L’inclusion financière est essentielle au succès de l’économie canadienne, et les paiements et systèmes de paiement inclusifs jouent un rôle central. Elizabeth Mulholland, chef de la direction de Prospérité Canada, une organisation caritative nationale, est déterminée à élargir les possibilités économiques des Canadiennes et des Canadiens vivant dans la pauvreté. Elle partage son point de vue sur la nécessité d'une de paiement moderne, y compris des changements à la Loi canadienne sur les paiements, afin offrir plus de choix aux Canadiens.

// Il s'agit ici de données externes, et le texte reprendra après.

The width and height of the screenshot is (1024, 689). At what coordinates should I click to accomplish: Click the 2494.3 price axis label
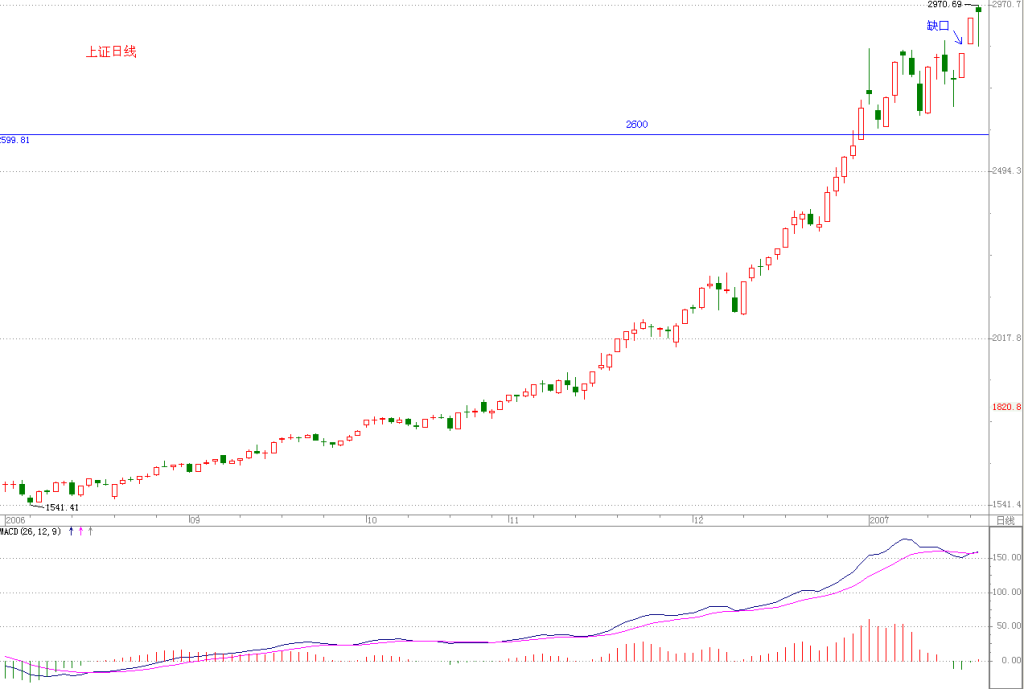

Photo de Elizabeth Mulholland, chef de la direction de Prospérité Canada

Parlez-nous de Prospérité Canada et du travail important que vous faites pour veiller à ce que toutes les personnes vulnérables sur le plan financier au Canada aient accès aux politiques, aux programmes et aux produits financiers dont elles ont besoin pour assurer leur bien-être financier. Quelle est l’importance des paiements dans ce cadre?
En un mot, Prospérité Canada collabore avec des partenaires gouvernementaux, commerciaux et communautaires ainsi qu’avec des chercheurs. Son intention est d’élaborer, de mettre à l’essai et d’adapter de manière durable des outils, des ressources et des services financiers qui améliorent sensiblement le bien-être financier des personnes à faible revenu partout au Canada. Nous travaillons aussi directement avec les gouvernements pour veiller à ce que leurs politiques et leurs règlements éliminent les obstacles financiers pour les groupes vulnérables et contribuent à renforcer leur bien-être financier.
Les paiements sont un élément essentiel de l’écosystème financier, en particulier les paiements numériques, qui offrent aux gens d’énormes possibilités d’accéder à une gamme toujours croissante de produits, de services, d’emplois et d’occasions d’affaires, ainsi qu’à des outils d’intelligence artificielle qui les aident à tirer le meilleur parti de leur argent.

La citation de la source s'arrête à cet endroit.